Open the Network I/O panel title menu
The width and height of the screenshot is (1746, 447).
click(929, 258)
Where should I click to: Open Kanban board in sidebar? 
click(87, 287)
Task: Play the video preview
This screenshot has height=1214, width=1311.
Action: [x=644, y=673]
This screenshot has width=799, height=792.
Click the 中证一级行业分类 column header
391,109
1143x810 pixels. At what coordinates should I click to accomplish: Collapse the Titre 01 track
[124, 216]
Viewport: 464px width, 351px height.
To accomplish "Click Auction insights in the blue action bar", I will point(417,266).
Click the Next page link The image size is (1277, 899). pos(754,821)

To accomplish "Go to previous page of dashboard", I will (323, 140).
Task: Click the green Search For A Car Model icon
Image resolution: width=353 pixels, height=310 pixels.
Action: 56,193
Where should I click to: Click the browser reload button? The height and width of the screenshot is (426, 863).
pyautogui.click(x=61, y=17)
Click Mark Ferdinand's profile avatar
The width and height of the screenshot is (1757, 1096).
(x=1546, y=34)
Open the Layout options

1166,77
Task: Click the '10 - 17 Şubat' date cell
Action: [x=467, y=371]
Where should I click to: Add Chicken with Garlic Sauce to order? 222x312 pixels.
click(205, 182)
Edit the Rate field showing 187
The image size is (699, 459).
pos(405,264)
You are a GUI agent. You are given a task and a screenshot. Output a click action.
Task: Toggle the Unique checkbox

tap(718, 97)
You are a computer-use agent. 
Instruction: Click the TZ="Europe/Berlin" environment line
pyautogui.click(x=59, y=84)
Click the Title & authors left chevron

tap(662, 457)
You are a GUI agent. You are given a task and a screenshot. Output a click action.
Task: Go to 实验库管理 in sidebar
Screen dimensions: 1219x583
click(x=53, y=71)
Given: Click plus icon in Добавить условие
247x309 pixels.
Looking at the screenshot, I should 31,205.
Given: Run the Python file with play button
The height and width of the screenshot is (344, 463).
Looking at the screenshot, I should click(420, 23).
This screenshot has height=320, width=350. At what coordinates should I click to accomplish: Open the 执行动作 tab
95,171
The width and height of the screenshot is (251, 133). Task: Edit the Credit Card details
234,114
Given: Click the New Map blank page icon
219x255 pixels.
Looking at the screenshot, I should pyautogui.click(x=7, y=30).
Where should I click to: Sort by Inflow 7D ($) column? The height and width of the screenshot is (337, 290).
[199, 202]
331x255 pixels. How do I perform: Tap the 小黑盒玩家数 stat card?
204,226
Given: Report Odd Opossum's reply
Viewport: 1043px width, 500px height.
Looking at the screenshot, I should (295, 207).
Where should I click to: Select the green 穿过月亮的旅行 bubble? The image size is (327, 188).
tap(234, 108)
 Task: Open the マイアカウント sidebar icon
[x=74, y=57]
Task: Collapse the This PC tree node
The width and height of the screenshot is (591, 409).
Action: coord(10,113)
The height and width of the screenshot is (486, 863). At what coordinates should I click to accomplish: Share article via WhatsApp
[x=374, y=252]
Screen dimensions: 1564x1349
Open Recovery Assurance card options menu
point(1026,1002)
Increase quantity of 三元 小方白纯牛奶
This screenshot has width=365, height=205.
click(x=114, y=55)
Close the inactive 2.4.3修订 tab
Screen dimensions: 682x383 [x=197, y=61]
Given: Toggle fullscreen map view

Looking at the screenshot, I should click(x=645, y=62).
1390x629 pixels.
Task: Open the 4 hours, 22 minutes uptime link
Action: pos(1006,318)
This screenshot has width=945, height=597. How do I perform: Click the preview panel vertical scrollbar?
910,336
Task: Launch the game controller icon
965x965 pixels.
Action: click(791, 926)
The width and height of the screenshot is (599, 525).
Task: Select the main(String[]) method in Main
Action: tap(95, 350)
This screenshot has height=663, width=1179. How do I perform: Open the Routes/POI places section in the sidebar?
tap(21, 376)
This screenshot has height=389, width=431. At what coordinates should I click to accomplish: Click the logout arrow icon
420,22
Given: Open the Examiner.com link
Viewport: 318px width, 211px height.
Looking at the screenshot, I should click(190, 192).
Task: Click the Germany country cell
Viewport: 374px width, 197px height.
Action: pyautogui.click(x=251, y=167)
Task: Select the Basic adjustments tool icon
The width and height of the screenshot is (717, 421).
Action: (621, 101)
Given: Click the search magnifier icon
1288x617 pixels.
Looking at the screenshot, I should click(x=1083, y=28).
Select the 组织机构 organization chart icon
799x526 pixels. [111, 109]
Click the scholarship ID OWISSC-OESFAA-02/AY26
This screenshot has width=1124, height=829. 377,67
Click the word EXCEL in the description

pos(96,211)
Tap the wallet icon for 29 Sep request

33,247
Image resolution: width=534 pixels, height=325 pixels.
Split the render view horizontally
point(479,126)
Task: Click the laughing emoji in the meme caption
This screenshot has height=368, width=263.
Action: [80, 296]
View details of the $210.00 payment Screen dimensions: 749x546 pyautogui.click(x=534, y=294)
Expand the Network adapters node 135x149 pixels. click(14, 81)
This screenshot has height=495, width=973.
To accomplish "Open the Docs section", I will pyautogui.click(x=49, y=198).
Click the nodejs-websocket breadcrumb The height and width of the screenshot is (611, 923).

● **Exercise description**
Print the material again word for word, from the line containing "Screen dimensions: 1564x1349" through the line containing "will pyautogui.click(x=49, y=198).", both lines included.

● **Written answer**
Screen dimensions: 1564x1349
Open Recovery Assurance card options menu
point(1026,1002)
Increase quantity of 三元 小方白纯牛奶
This screenshot has width=365, height=205.
click(x=114, y=55)
Close the inactive 2.4.3修订 tab
Screen dimensions: 682x383 [x=197, y=61]
Given: Toggle fullscreen map view

Looking at the screenshot, I should click(x=645, y=62).
1390x629 pixels.
Task: Open the 4 hours, 22 minutes uptime link
Action: pos(1006,318)
This screenshot has width=945, height=597. How do I perform: Click the preview panel vertical scrollbar?
910,336
Task: Launch the game controller icon
965x965 pixels.
Action: click(791, 926)
The width and height of the screenshot is (599, 525).
Task: Select the main(String[]) method in Main
Action: tap(95, 350)
This screenshot has height=663, width=1179. How do I perform: Open the Routes/POI places section in the sidebar?
tap(21, 376)
This screenshot has height=389, width=431. At what coordinates should I click to accomplish: Click the logout arrow icon
420,22
Given: Open the Examiner.com link
Viewport: 318px width, 211px height.
Looking at the screenshot, I should click(190, 192).
Task: Click the Germany country cell
Viewport: 374px width, 197px height.
Action: pyautogui.click(x=251, y=167)
Task: Select the Basic adjustments tool icon
The width and height of the screenshot is (717, 421).
Action: (621, 101)
Given: Click the search magnifier icon
1288x617 pixels.
Looking at the screenshot, I should click(x=1083, y=28).
Select the 组织机构 organization chart icon
799x526 pixels. [111, 109]
Click the scholarship ID OWISSC-OESFAA-02/AY26
This screenshot has width=1124, height=829. 377,67
Click the word EXCEL in the description

pos(96,211)
Tap the wallet icon for 29 Sep request

33,247
Image resolution: width=534 pixels, height=325 pixels.
Split the render view horizontally
point(479,126)
Task: Click the laughing emoji in the meme caption
This screenshot has height=368, width=263.
Action: [80, 296]
View details of the $210.00 payment Screen dimensions: 749x546 pyautogui.click(x=534, y=294)
Expand the Network adapters node 135x149 pixels. click(14, 81)
This screenshot has height=495, width=973.
To accomplish "Open the Docs section", I will pyautogui.click(x=49, y=198).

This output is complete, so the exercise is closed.